◆ **PROVIDED TEXT**:
Now let’s run the simulation with runEden … oh wait, we also need to simulate the environment! We’ll need a second process running in tandem, and Unix pipes or another conduit for exchanging streaming data. For debugging purposes, though, you can still use a normal file with place-holder trajectories.


%%writefile EnvironmentToSnn.pipe
0.0 0 0 1 0
Writing EnvironmentToSnn.pipe

# !eden nml Model.nml

Onward to writing the environment simulator: it needs to receive a stream of SNN output and provide a stream of input to the SNN. Watch out for deadlocks: each simulation must output trajectories covering at least one time step ahead of the data it received. One day the supporting machinery outside NewTrial and Advance may be provided by Eden for convenience.


%%writefile mechsim.py
#!/bin/python3
import sys; argv = sys.argv
import logging
logging.basicConfig(format='%(levelname)s:%(message)s', level=logging.DEBUG)
import numpy as np; import json

# parameters for the simulation
# else: raise ValueError(f'option "{type}" is not valid; only "event" or "trajectory" are')
input_from_snn_filename = argv[3] #'fifa'
output_to_snn_filename = argv[4] #'fifb'
output_log_filename = argv[5] if 6 <= len(argv) else 'mechsim.gen.txt'
output_report_filename = argv[6] if 7 <= len(argv) else 'mechmore.json'

# --- constants ---
TIME_STEP = 0.001
# TODO the roundoff can add a jitter of (sim dt) as it stands, make it work assuming dt is an integer timestep of usec...
delay = 0.002
## Task parameters
Trials = 40000; #number of trial TODO
T_max=15000; #maximum time trial
starting_position=[0,0]; #initialize position at origin (centre open field)
goals = [(+1.5,+1.5, 0.3), (-1.5,-1.5, 0.3)] # x, y, radius
dx = 0.01; #length of bouncing back from walls
bounds_x = [-2, +2] #bounds open field, x axis
bounds_y = [-2, +2] #bounds open field, y axis
N_action=40; #number action neurons
theta_actor = 2*np.pi*np.arange(N_action)/N_action; #angles actions
action_dirs = np.array([np.sin(theta_actor), np.cos(theta_actor)]).T
a0=.008/3; # actions = a0*action_dirs HERE

# logging.debug(f'ReadyA {type} {input_from_snn_filename} {output_to_snn_filename}')
# buffering is 0 to overcome 'not seekable' and binary is set bc can't have unbuffered *text* IO
# and write is not set because then the pipe would remain open (for this process that asked) forever
# Open the pipe for reading BEFORE the one for writing, because the latter can't be opened until the file has been opened for reading on the other side, likewise for the other process...
# or use async IO TODO

class MechSim:
    def __init__(self,**kwargs):
        self.fl = open(output_log_filename,'wt')
        self.InitModel(**kwargs)
    def InitModel(self,**kwargs):
        self.time = 0

        self.mechmore = {
            'time_goal':np.zeros([Trials, len(goals)]),
            'time_found':np.zeros([Trials, len(goals)]),
            'trial_started':[],
        }
        self.NewTrial(0)
        self.Log()
    def Sample(self):
        return [self.pos[0], self.pos[1], self.current_trial+1, self.reward_found]
    def Log(self):
        self.fl.write(f'{self.time} {self.pos[0]} {self.pos[1]} {self.current_trial} {self.reward_found} {self.current_action[0]} {self.current_action[1]} {self.current_motion[0]} {self.current_motion[1]}\n')

Data on locating visible targets:
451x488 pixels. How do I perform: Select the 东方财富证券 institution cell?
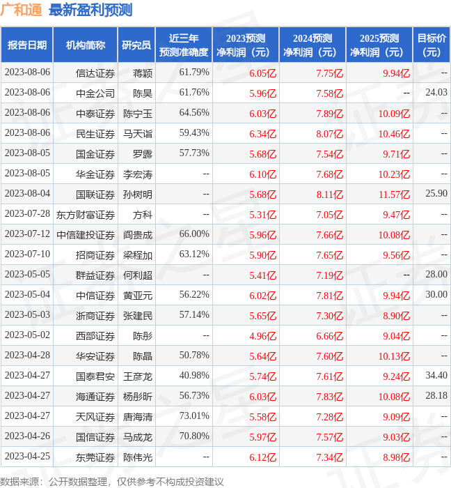pyautogui.click(x=86, y=215)
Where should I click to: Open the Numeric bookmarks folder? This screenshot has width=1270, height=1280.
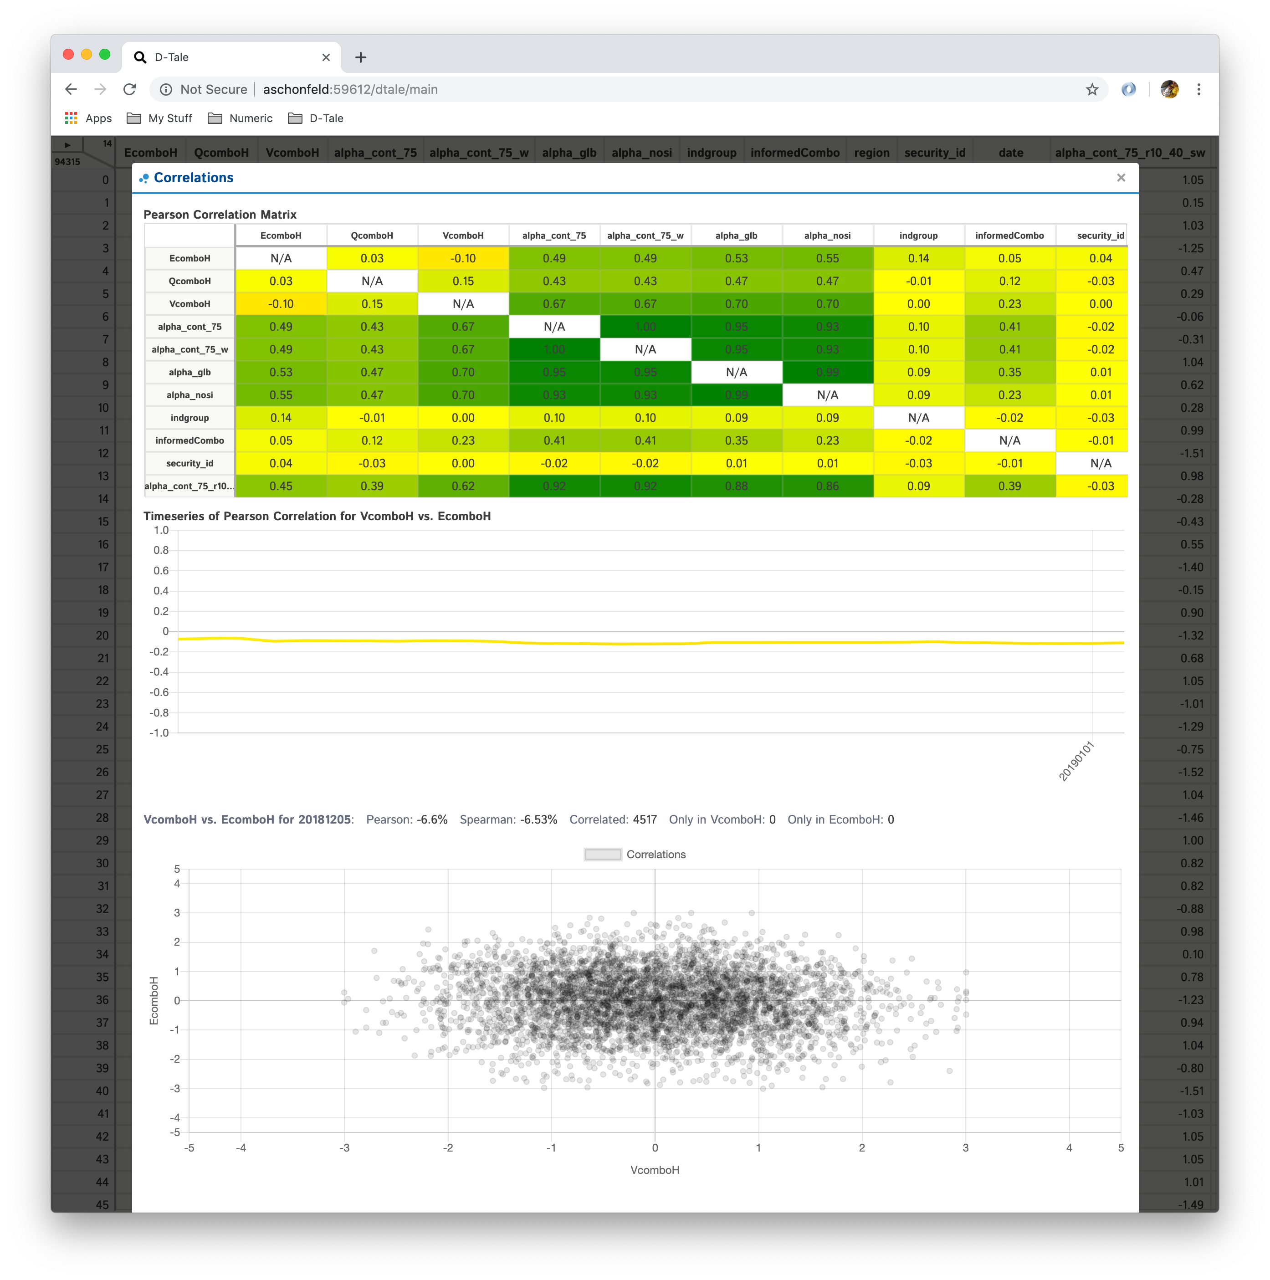[x=240, y=119]
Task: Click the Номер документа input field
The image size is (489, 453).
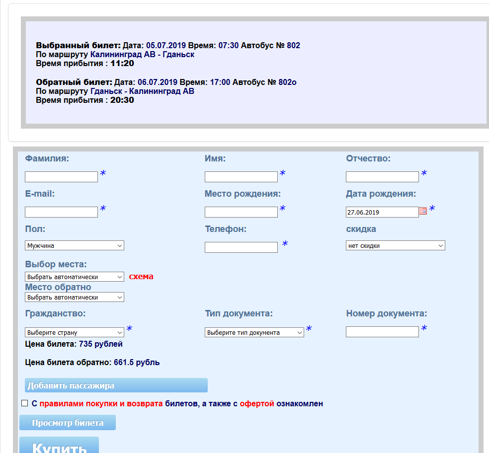Action: click(382, 332)
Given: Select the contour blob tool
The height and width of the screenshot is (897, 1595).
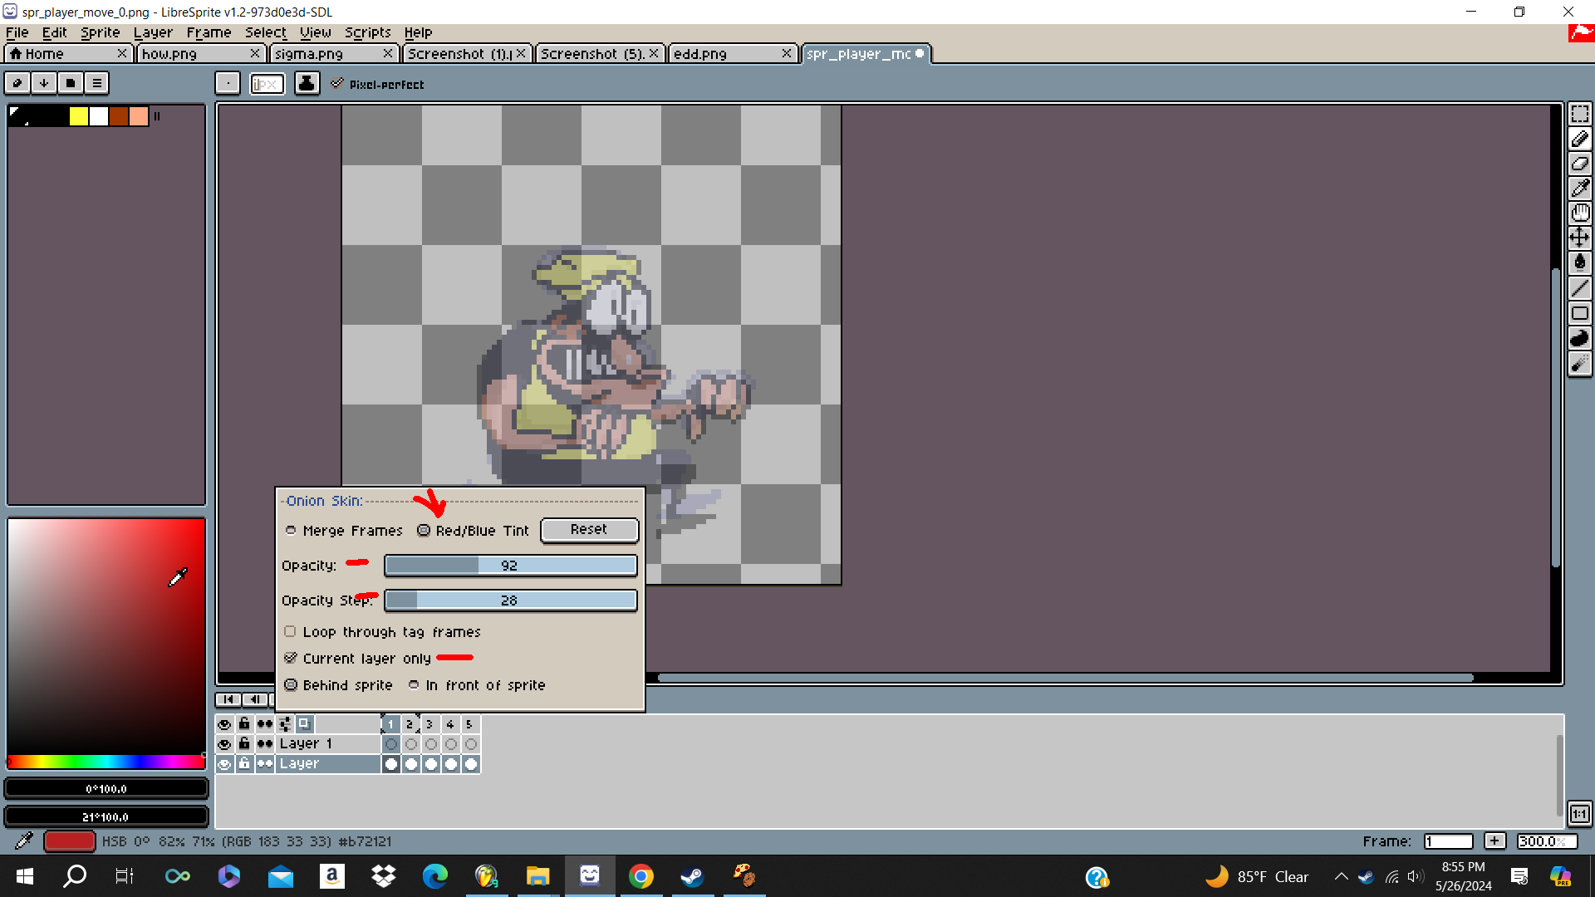Looking at the screenshot, I should 1579,338.
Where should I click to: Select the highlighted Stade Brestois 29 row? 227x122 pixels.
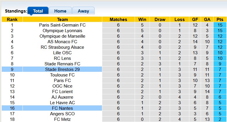pos(63,69)
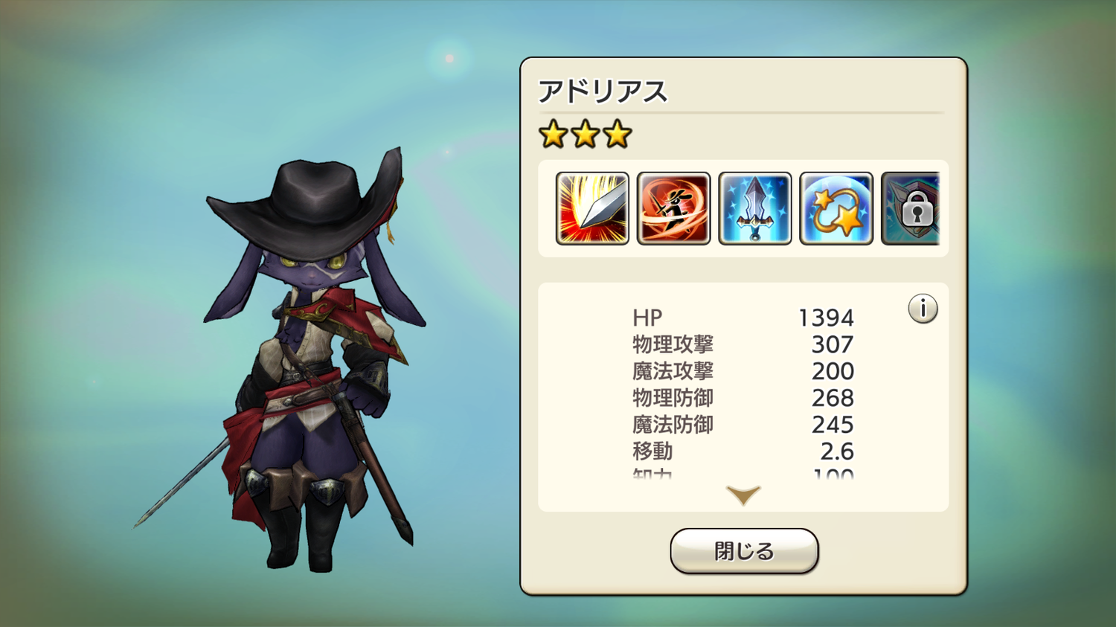Select the 物理防御 value 268
The image size is (1116, 627).
click(x=833, y=398)
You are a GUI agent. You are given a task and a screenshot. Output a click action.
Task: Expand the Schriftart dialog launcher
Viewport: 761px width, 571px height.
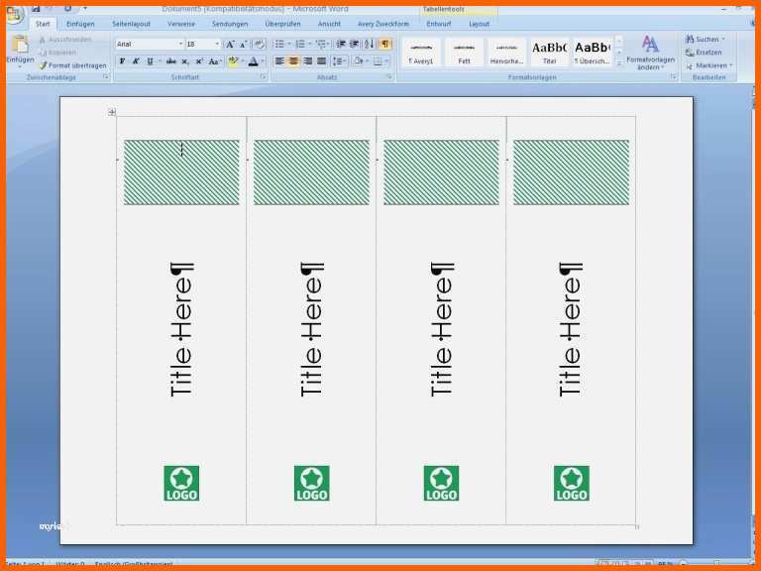[265, 76]
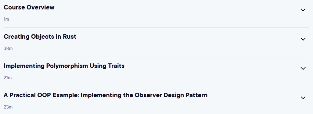Open the Implementing Polymorphism Using Traits chevron arrow

click(303, 69)
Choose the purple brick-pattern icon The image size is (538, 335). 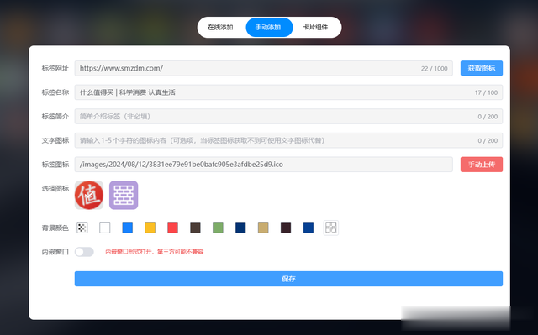click(124, 195)
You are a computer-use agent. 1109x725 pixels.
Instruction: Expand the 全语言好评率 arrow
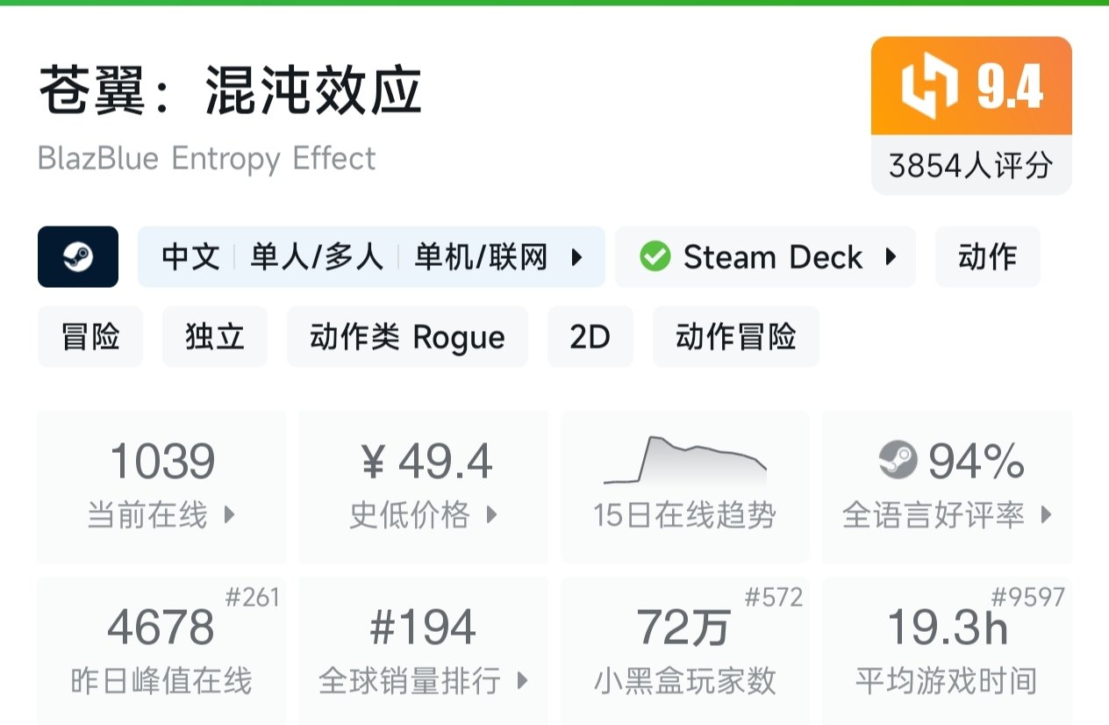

◆ **SHORT PROBLEM**:
Copy the simulation text again from the words "# !eden nml" through the words "Eden for convenience.", with "deadlocks" renamed to "stalls".

◆ **EXERCISE RESPONSE**:
# !eden nml Model.nml

Onward to writing the environment simulator: it needs to receive a stream of SNN output and provide a stream of input to the SNN. Watch out for stalls: each simulation must output trajectories covering at least one time step ahead of the data it received. One day the supporting machinery outside NewTrial and Advance may be provided by Eden for convenience.